Haywood County Doesn’t Need a New Jail.

The proposed $16.5 million jail expansion in Haywood County is a misappropriation of public funds. There remains a lack of clarity over the true cost of the project: The official cost figure presented represents only about 10% of the actual cost to expand the jail as it does not include staffing and other related operational expenses. 

As the rate of incarceration in Haywood County continues to increase at a troubling rate, our members believe that the County should invest in preventive measures that are proven to reduce the demand for incarceration at less taxpayer expense than the cost of a larger jail.

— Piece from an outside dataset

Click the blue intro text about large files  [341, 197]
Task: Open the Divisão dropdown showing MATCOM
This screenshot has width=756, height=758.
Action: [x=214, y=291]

A growing number of people in Haywood are being incarcerated. According to the Vera Institute, a national organization that closely monitors the criminal justice system, there was a 133% increase in incarceration here between 2000 and 2018 while the population growth was just 8.4% during this same time.  According to Sheriff Christopher, around 3.5% (3,900 people) of Haywood County’s population went through the detention center in 2019 alone.  We know our community and know that our neighbors — that all of us– are good people. We don’t need to be incarcerated, we need opportunities and help. 

Sending people to jail causes problems instead of solving them. Over 70% of people exiting detention don’t have a home to go or support of any kind, which contributes to the high rate of recidivism.  

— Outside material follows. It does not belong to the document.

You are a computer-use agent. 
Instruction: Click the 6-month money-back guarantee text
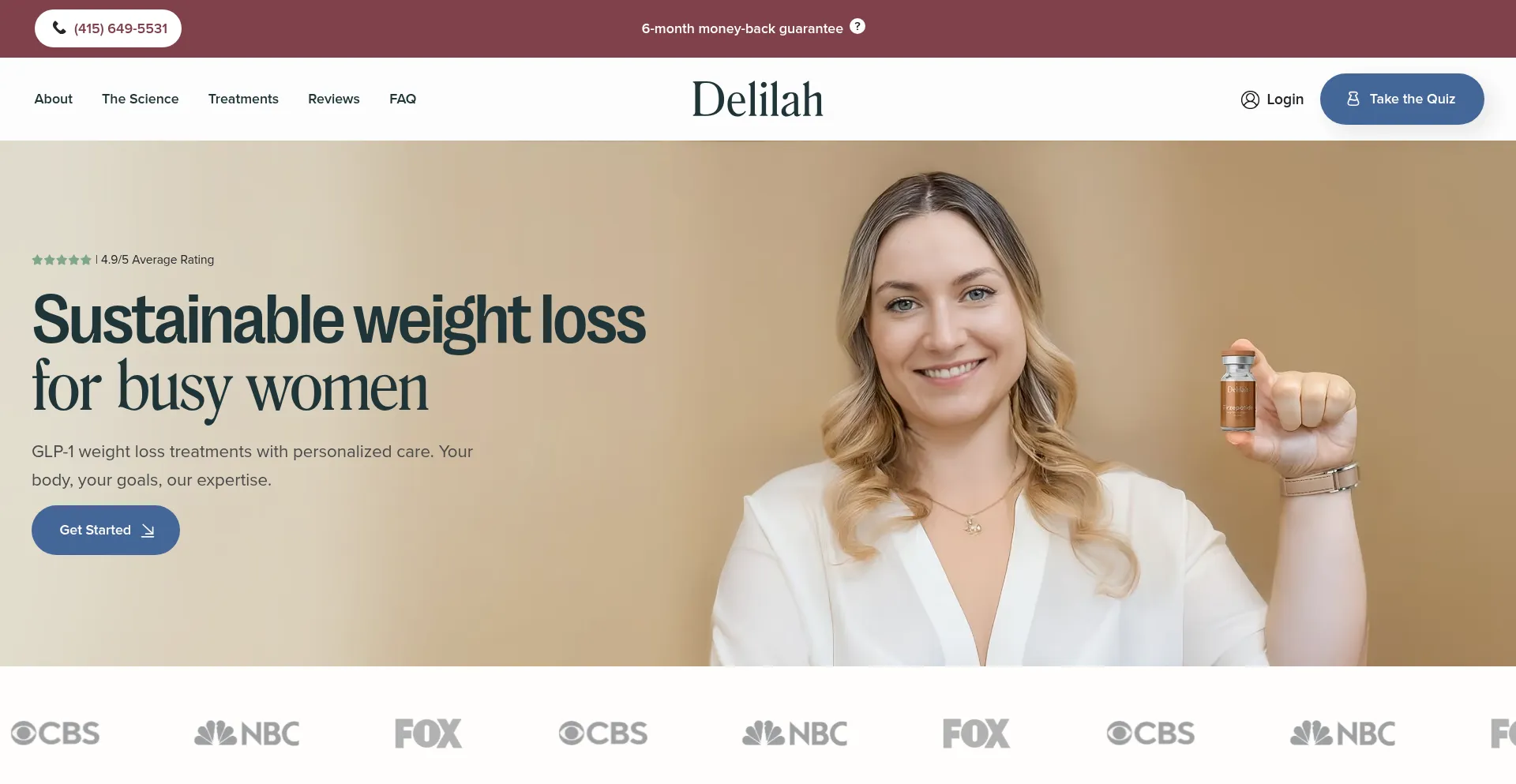742,28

“Knowing what we know about jails and about our Haywood jail population, specifically–the prevalence of substance use and mental health disorders– we should not even be considering the option of building a new jail without first addressing unmet community needs that lead to people being jailed in the first place,” says Jesse-Lee Dunlap, Down Home Haywood’s local organizer. “We must address the reasons that the jail population is increasing, or the number of people behind bars will quickly fill a new jail to capacity, and we will be talking about another very expensive jail expansion in ten years.” 

A 2016 study done by Western Carolina University’s Dr. Albert Kopak shows that 85.5% of people in the Haywood County Detention Center have substance use disorder. Additionally, data from an NCHRC survey in 2019 shows that half the people seeking treatment for substance use disorder in Haywood County are unable to access it. The top reasons for this are, 1) no health insurance, 2) long wait times for a bed, 3) no transportation, 4) they were shamed, and 5) not knowing where to go for treatment.    

The widespread suffering that results from these conditions make clear the need not for more incarceration but for more preventive services and programs, such as addressing childhood trauma early on by ensuring access to therapy within the County school system, expanding access to evidence-based treatment options for substance use disorder, increasing funding for mental health services, reducing food insecurity, and providing more affordable housing.  

Additionally, inmates sometimes are denied basic human dignity while in detention. For example, there have been instances in the County jail when inmates have been left to bleed in their street clothes for days while menstruating, inmates are given one pair of underwear with only two opportunities in the week to wash that one pair of underwear, and people have been denied access to mental health services when requested. As part of the effort to stop an expensive and unnecessary jail expansion in Haywood County, Down Home members demand that inmates are treated with basic dignity while in detention. Treating local folks with basic dignity demonstrates to them that the County is invested in their rehabilitation and in their lives, and thus that the County is invested in the future of our communities.